Transcreva sem alterações o trecho do texto sobre desemprego que vai de "Para Beringuy, essa" até "procurar uma ocupação.".

++++ TEXTO DE ESTUDO ++++

Para Beringuy, essa é a continuidade de um processo que já existe e que em alguns momentos é intensificado --como diante de uma pandemia--, e em outros não. "Mas estruturalmente a diferença permanece."
Daniel Duque, do FGV-Ibre, apontou que a redução pela metade no auxílio emergencial, de R$ 600 para R$ 300, ajudou a inflar os números do desemprego, pois as pessoas se sentem na obrigação de procurar uma ocupação.
"E aí entra a população preta e parda, que tinha saído da força de trabalho e, quando volta, não encontra empregos", disse o pesquisador.
Ele afirmou que muitos dos empregos perdidos durante a pandemia foram postos de menores rendimentos e qualificação, nos quais se concentram as populações pretas e pobres. "Em momentos de crise, vemos uma maior discriminação racial e de gênero", disse Duque.

++++ TRECHOS DE DADOS ++++

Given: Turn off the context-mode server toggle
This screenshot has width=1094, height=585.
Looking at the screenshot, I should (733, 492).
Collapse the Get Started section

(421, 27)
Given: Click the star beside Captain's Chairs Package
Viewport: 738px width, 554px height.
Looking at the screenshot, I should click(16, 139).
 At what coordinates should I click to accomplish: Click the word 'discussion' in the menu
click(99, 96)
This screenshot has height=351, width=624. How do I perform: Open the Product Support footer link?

++++
++++ TRECHOS DE DADOS ++++

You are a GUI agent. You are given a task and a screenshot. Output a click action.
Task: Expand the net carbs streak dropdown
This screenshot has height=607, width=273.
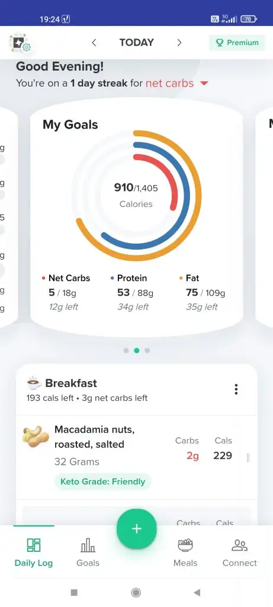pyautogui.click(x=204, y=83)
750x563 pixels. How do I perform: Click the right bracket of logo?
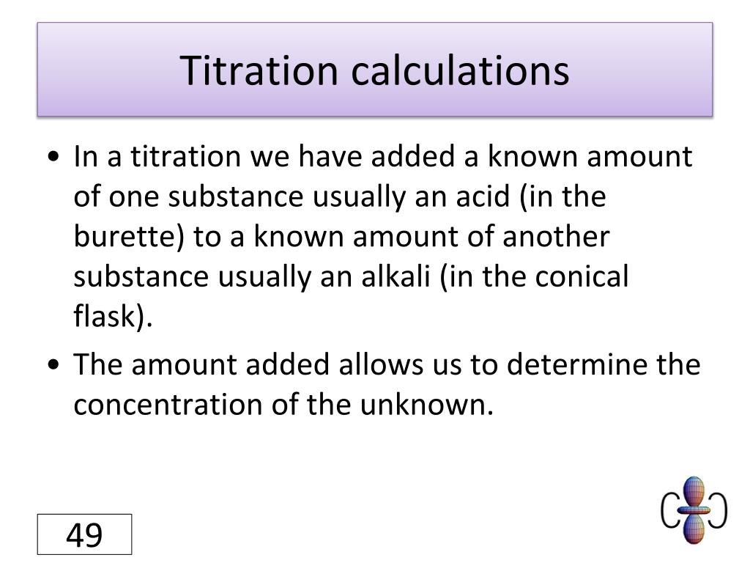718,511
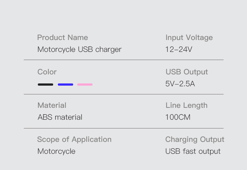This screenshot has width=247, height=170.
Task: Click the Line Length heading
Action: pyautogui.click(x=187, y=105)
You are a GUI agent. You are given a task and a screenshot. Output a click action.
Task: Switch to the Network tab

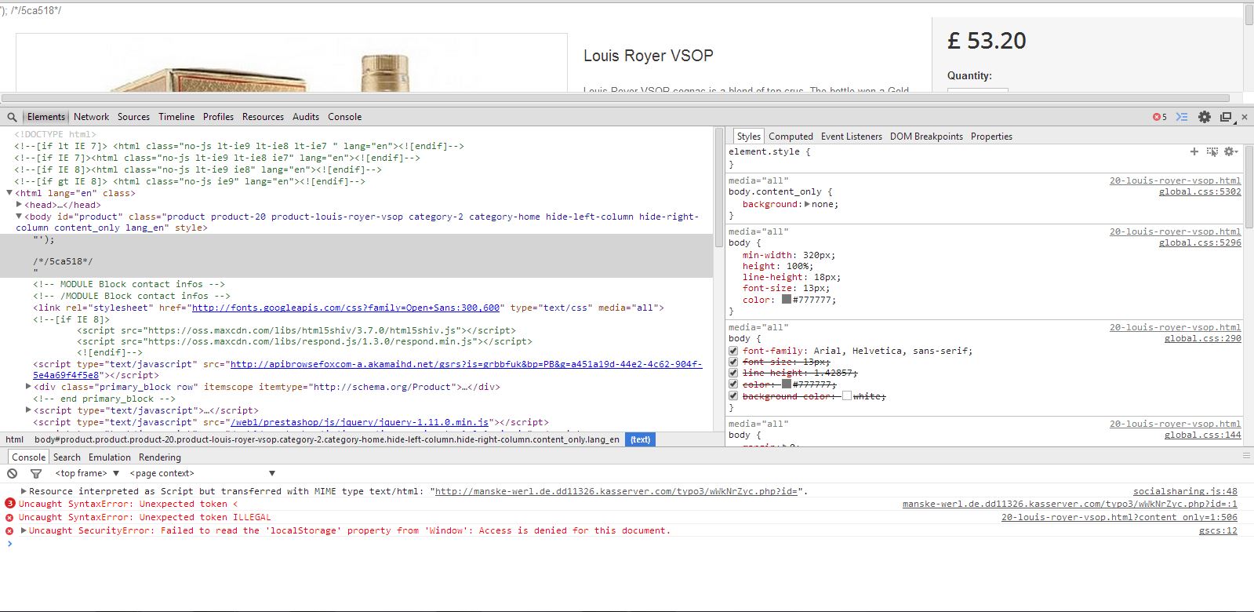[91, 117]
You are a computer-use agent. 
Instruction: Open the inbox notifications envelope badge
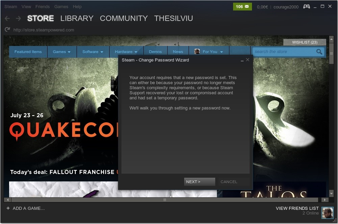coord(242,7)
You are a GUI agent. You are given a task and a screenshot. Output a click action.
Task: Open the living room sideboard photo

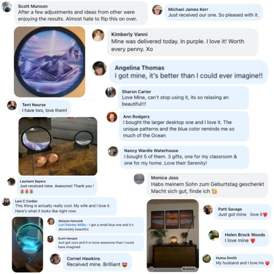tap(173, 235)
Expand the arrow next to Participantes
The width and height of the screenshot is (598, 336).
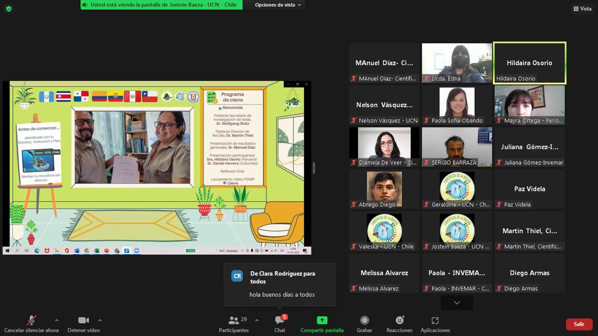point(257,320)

++++

## RESOLUÇÃO ESCRITA
Para Beringuy, essa é a continuidade de um processo que já existe e que em alguns momentos é intensificado --como diante de uma pandemia--, e em outros não. "Mas estruturalmente a diferença permanece."
Daniel Duque, do FGV-Ibre, apontou que a redução pela metade no auxílio emergencial, de R$ 600 para R$ 300, ajudou a inflar os números do desemprego, pois as pessoas se sentem na obrigação de procurar uma ocupação.